ПЕРВОЕ ОТСТУПЛЕНИЕ ПО ПОВОДУ ЭКСТАЗА ПЕРЕД ОБЪЕКТОМ: ТОЧКА

ПЕРВОЕ ОТСТУПЛЕНИЕ ПО ПОВОДУ ЭКСТАЗА ПЕРЕД ОБЪЕКТОМ: ТОЧКА

Опыт того дня я описываю лишь потому, что он не очень-то удался: горечь и унизительные блуждания, на которые я обрек себя, вымученные усилия, к коим пришлось прибегнуть, дабы “выйти” из этого положения, освещают пространство опыта гораздо лучше, чем какие-то менее вынужденные движения, без труда достигающие поставленных целей.

Но этот рассказ (который мучает меня точно так же, как мучил неудавшийся опыт, имея на то, правда, иные причины) я отложу на потом. Я хотел бы, по мере возможности, ничего не оставлять в тени.

Коль скоро застывшее блаженство связано, как того и следовало ожидать, со способностью духа пробуждать в себе внутренние движения, настало время из него “выйти”, пусть даже для этого нам придется стать добычей беспорядочности. Опыт обернется всего лишь уловкой, ежели в первую голову не будет бунтом против привязанности духа к действию (к проекту, к рассуждению — против словесного рабства разумного, одомашненного, так сказать, бытия), а во вторую — против умиротворенности и покорности, к которым склоняет сам опыт.

### ЗАДАНИЕ 1
Почему, согласно отрывку об экстазе перед объектом, описывается именно опыт того дня?

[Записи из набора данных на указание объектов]
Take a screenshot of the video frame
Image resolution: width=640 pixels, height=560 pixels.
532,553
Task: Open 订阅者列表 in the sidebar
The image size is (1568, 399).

### ЗАДАНИЕ 2
Перепишите дословно ту часть записей, которая начинается со строки, содержащей «Task: Open 订阅者列表 in the sidebar», и продолжается до самого конца записей, включая первую и последнюю строки.

### ПОЛНЫЙ ОТВЕТ 1
Потому что он не очень-то удался, а горечь, унизительные блуждания и вымученные усилия освещают пространство опыта гораздо лучше, чем менее вынужденные движения, без труда достигающие целей.

### ПОЛНЫЙ ОТВЕТ 2
Task: Open 订阅者列表 in the sidebar
The image size is (1568, 399).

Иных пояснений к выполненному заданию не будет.